Hello, snow! I’m sitting in my twelfth story aerie with icy patterns on the windows, cosy and warm inside and peering out at a deserted, white world. I’m pulling a Nero Wolfe, aside from orchids, and reading The Gazette, the Wolfe Pack journal.
Have you seen Janis: Little Girl Blue? A friend and I went to one of IFC’s tiny theaters and sat nose to nose with the screen. During her career, Joplin scared me. Her raw emotion and sound invaded parts of my subconscious I was avoiding. To this day, I sidle up to friends and ask if they liked her. The response has always been a resounding and unanimous yes. I went to the documentary to see if I’d grown up. Yes and no. Joplin no longer scared me. Instead, I was fascinated by her middle class background and revolted by the unkindness she encountered. For me, she was a social phenomenon. I’m still waiting to appreciate her music. The documentary had great shots of 1960’s San Francisco and Woodstock. Afterwards, we trotted down Sixth Avenue and had an afternoon snack, the best pork buns in town and lovely green tea.

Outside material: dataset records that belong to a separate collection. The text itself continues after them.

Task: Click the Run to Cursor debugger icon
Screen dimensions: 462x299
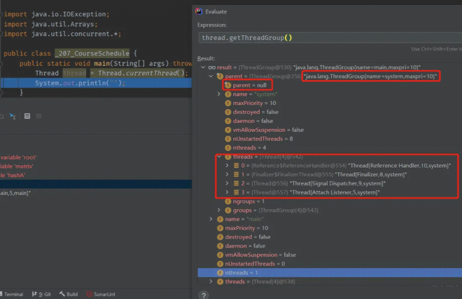Action: click(x=13, y=116)
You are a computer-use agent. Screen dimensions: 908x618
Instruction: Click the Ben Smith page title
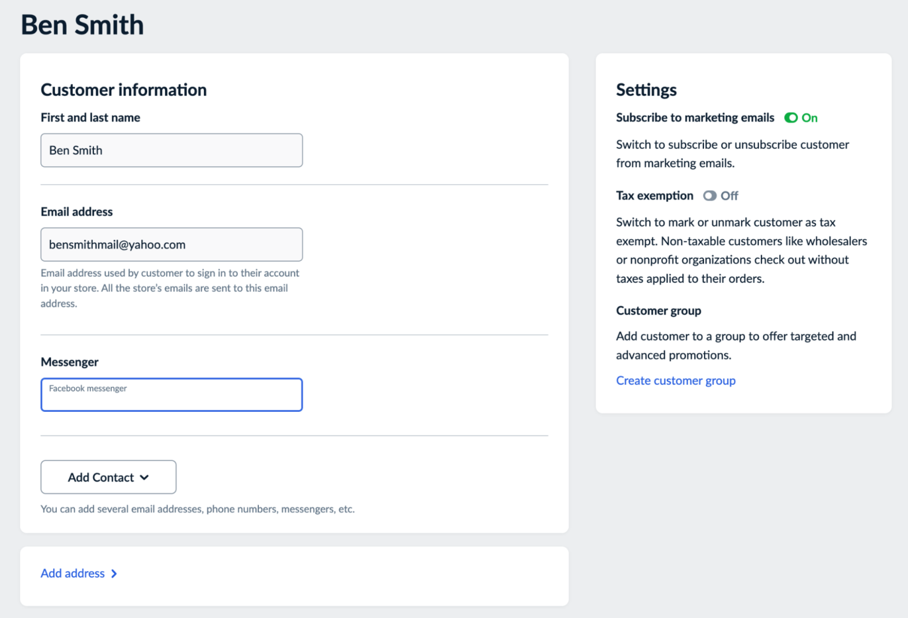82,25
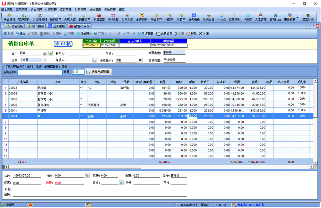
Task: Open the customer lookup icon beside 客户
Action: click(45, 53)
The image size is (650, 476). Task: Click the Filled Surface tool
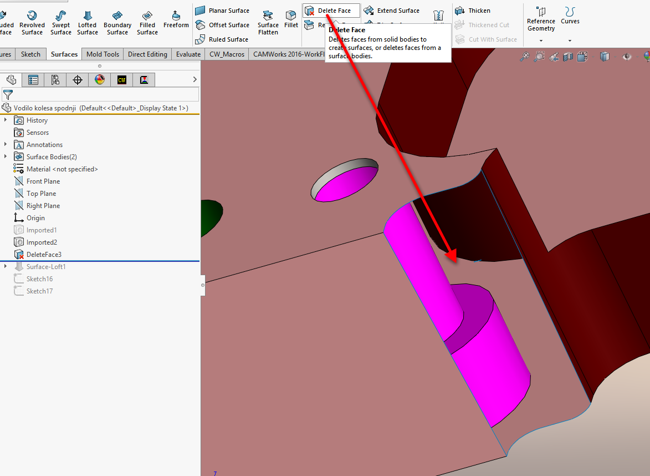(x=147, y=22)
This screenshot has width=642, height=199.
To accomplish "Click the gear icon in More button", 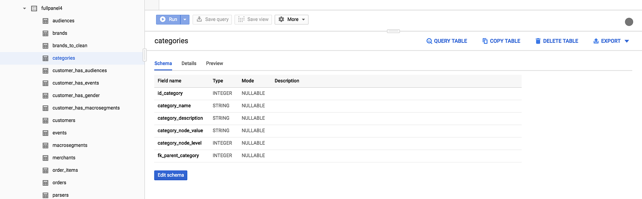I will (281, 19).
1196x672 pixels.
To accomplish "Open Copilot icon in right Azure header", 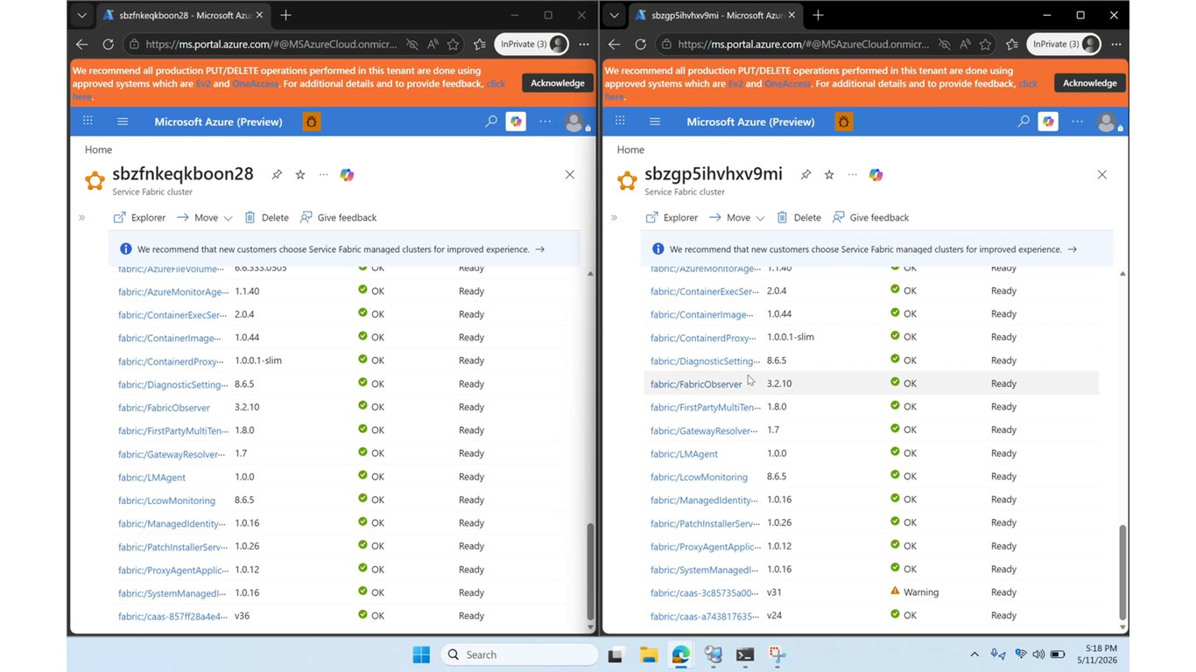I will point(1048,122).
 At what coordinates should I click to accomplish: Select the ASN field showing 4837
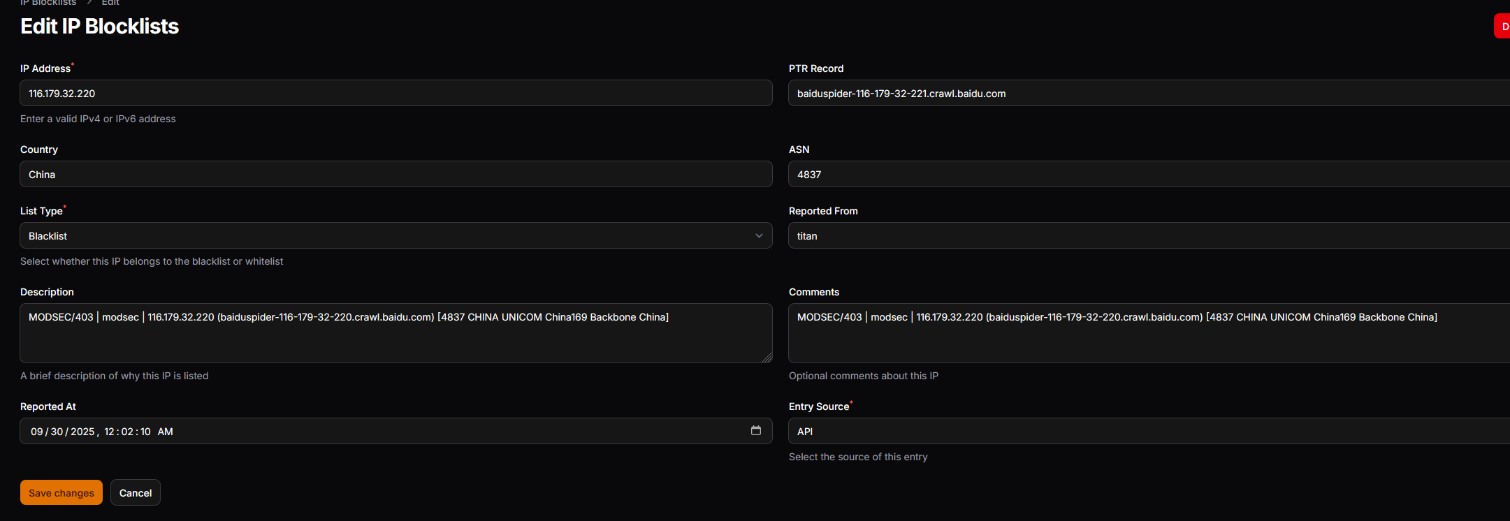click(1146, 175)
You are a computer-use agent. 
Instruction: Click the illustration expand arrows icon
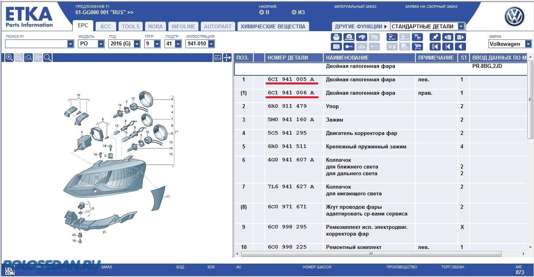click(x=227, y=58)
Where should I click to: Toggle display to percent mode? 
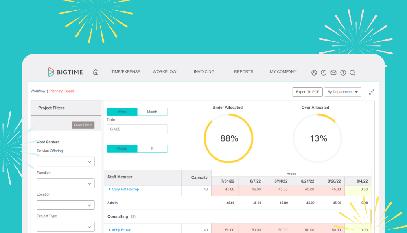coord(152,148)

Gonzalez Y Gonzalez is a great guacamole/tequila/chips joint that’s two feet from the Angelica movie house. A friend and I tucked into everything fried and alcoholic before seeing Carol. It’s a very pretty movie, that turned a good book, The Price of Salt, into a soap opera.This time, Patricia Highsmith has eluded the director, Todd Haynes. If there’s an academy award for props like fur coats and cigarette lighters, Carol is a shoo-in. I was more interested in the luscious clothes, hair styles -those straight parts are such a turn on – and vintage cars than I was in the women.